Vanderbilt’s basketball team in 1941-42 finished the season 7-9 (SEC 3-8) and played its normal schedule. Several years later Vanderbilt constructed a new gymnasium that was ready for its first home game in December 1952. Memorial Gymnasium is named in honor of the 144 former students, men and women who lost their lives in World War II.
Traughber’s Tidbit: Alfred Gwynne Vanderbilt, the great-grandson of Cornelius Vanderbilt for which Vanderbilt University is named, died on the RMS Lusitania on May 7, 1915. The Lusitania was torpedoed by a German U-boat off the coast of County Cork, Ireland. The sinking of the Lusitania was one of the reasons for the United States entering World War I. Vanderbilt was seen helping fellow passengers into lifeboats and gave his life jacket to a female passenger saving her life. The ship sank in 18 minutes. Vanderbilt was traveling first class with his valet and neither body was recovered.
His son, William Henry Vanderbilt III, dropped out of prep school shortly before the United States declared war on Germany and was appointed as a midshipman in the U.S. Naval Coast Guard Defense Reserve. Vanderbilt was only 15 years old and one of the youngest Americans to serve in the war. Later he served one term as the Governor of Rhode Island (Jan. 1939-Jan. 1941) and as a Naval Reservist was assigned to the Panama Canal Zone during the first part of War World II. He later served on Admiral Chester W. Nimitz staff in Pearl Harbor as a lieutenant commander, commander and captain. Other members of the Vanderbilt family also served in World War II.

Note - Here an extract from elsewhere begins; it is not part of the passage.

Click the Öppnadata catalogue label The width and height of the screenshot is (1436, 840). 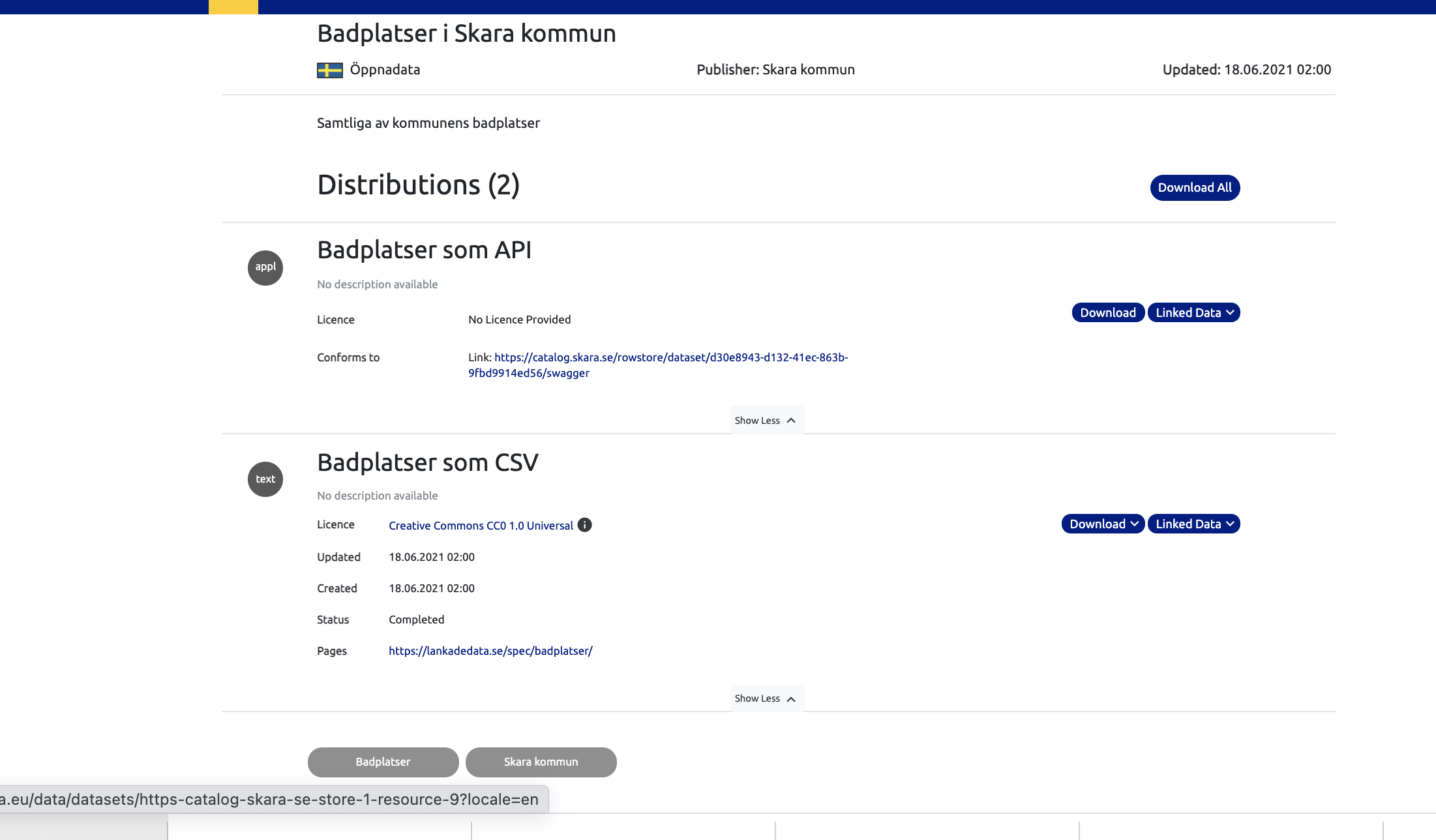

Tidbit Two: Vanderbilt All-American quarterback, Irby “Rabbit” Curry (1913-16) was killed in aerial combat on August 10, 1918, near Chateau Thierry on the River Marne in France. This is an eyewitness account to Lieutenant Curry’s death: “Irby and a classmate from Vanderbilt were in the same aero squadron. At Chateau Thierry their squad engaged the Richthoffen’s circus (Germany’s greatest aero squad). Irby was wounded and went into a tight spiral to land. He never gained strength enough to come out of the spiral and crashed to the earth. His classmate downed a plane and landed to get the German, but landed on German soil and was captured. Nine out of eighteen of Irby’s squad were killed.”
When the new Vanderbilt football stadium was built in 1922, Dudley Field was dedicated. The original Dudley Field was renamed Curry Field in honor of “Rabbit” Curry. Curry Field was used for baseball and track and is on the present campus location of the Vanderbilt School of Law.